**SELECTED PASSAGE**
>>8352813 pb
>Dear Numbnuts,
>
>Except for timber, fruit and nuts, habitat and recreation, trees are unable to compete economically with hemp. If they could, zero acres would be planted to hemp.
Are you an idiot or just a fucking asshole?
Trees are better than hemp at paper.
Labor costs are lower. Trees get big by themselves, leave them unattended, spend nothing, wait, and you get much more biomass when you remove that biomass than hemp.
I wasn't saying that hemp couldn't make better t-shirts than a pine tree. Marijuana can replace many patented pharmaceuticals.
I'm 100% in favor of doing whatever you want with hemp. I'm just saying, the labor costs of hemp are high, and trees have lower labor costs, and for things like paper, trees are cheaper. Basic stuff.
You say this:
"trees are unable to compete economically with hemp. If they could, zero acres would be planted to hemp."
What you're missing is this - hemp is not being planted to compete with trees. I see hemp t-shirts made, I see the descriptions of those t-shirts, how they say that hemp is good for one reason or another. It appears that hemp is being grown, in this case, to compete with cotton or polyester. Not with trees. In the areas where trees rule, hemp is not competitive, or, it has high labor costs. But you don't seem to understand that we don't live in a world of only trees and hemp. We live in a world of trees, hemp, cotton, polyester, patented pharmaceuticals, and a whole bunch of other things. Hemp doesn't beat trees, because of the higher labor costs of hemp. But marijuana does beat patented pharmaceuticals, and hemp may very well beat cotton or polyester or whatever competitor of hemp seed oil there might be.

**MATERIAL SUPPLIED**
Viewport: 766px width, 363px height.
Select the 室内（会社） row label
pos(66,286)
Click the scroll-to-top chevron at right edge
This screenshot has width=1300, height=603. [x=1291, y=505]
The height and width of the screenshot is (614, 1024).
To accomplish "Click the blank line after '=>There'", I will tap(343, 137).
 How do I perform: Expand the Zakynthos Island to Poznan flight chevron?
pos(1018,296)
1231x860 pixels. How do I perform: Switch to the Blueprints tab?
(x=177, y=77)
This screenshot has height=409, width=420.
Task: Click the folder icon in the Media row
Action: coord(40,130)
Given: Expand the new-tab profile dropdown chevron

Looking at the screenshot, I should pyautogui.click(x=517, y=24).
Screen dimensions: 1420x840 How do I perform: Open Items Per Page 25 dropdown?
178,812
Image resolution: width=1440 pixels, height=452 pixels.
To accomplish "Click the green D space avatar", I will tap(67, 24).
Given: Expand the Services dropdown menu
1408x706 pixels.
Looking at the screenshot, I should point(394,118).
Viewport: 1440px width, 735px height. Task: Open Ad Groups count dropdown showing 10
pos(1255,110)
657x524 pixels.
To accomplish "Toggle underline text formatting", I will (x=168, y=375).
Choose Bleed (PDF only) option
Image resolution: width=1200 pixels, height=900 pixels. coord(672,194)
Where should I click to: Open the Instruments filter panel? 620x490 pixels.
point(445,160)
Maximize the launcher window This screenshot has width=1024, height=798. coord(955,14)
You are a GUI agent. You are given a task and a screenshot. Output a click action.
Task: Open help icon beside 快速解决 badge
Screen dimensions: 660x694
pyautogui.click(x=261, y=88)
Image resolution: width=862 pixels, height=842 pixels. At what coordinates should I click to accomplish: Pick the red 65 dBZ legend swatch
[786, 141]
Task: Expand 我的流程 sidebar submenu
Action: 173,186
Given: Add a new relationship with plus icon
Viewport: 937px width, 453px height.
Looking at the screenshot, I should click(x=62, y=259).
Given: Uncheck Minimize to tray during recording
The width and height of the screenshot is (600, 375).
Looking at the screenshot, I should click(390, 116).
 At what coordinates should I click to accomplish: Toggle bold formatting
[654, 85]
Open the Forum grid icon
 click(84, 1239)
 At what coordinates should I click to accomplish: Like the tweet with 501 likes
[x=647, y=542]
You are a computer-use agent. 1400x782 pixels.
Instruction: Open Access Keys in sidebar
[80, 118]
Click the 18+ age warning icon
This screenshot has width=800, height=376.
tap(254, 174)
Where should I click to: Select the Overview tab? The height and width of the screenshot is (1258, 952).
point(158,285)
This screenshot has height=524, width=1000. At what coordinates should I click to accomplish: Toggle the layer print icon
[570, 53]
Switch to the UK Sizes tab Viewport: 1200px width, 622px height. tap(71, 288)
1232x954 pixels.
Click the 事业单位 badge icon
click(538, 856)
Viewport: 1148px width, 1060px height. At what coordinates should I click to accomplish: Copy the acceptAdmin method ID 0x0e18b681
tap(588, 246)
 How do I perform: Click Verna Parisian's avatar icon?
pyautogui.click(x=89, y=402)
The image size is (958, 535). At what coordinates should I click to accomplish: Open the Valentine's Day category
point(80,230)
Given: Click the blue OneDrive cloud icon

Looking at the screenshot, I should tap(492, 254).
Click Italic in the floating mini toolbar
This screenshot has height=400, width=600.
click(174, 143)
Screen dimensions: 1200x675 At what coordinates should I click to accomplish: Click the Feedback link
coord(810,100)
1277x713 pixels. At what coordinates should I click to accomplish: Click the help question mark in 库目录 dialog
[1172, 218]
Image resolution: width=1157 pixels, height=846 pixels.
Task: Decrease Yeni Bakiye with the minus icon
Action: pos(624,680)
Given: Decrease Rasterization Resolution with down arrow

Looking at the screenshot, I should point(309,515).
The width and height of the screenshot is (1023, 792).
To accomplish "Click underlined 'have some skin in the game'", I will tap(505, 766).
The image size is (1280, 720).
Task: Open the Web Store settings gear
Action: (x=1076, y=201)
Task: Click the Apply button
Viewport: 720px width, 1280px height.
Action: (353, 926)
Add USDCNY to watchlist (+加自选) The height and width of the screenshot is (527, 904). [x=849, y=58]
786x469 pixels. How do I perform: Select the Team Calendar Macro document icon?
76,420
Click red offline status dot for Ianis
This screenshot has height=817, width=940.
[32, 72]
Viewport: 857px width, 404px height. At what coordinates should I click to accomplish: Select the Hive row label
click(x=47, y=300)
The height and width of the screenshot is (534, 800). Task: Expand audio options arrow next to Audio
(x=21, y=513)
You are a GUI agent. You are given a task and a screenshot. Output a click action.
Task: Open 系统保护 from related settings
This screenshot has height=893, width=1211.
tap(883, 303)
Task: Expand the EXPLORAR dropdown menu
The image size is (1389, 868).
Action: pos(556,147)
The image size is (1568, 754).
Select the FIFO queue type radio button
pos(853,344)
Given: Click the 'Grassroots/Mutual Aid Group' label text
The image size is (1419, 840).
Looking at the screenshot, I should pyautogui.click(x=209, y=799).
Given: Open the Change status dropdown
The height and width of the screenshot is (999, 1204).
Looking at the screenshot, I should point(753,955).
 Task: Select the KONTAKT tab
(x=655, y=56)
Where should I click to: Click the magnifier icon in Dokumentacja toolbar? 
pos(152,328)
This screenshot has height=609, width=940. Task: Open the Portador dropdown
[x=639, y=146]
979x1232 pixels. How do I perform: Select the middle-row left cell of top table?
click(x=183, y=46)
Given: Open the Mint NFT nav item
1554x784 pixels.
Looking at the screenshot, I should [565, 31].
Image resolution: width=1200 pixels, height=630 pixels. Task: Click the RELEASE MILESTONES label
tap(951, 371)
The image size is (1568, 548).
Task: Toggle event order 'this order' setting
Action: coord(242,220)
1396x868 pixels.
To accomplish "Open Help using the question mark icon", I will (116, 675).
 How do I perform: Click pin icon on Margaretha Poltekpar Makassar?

**EXERCISES**
A – Update the post about trees and hemp: give the text between "Labor costs are" and "biomass than hemp.", inclusive, with "biomass" replaced by "wood".
B – In the post about trees and hemp, what specific things are named in the list that follows "We live in a world of"?

**ANSWERS BY ITEM NUMBER**
A –
Labor costs are lower. Trees get big by themselves, leave them unattended, spend nothing, wait, and you get much more wood when you remove that wood than hemp.

B – Trees, hemp, cotton, polyester, and patented pharmaceuticals.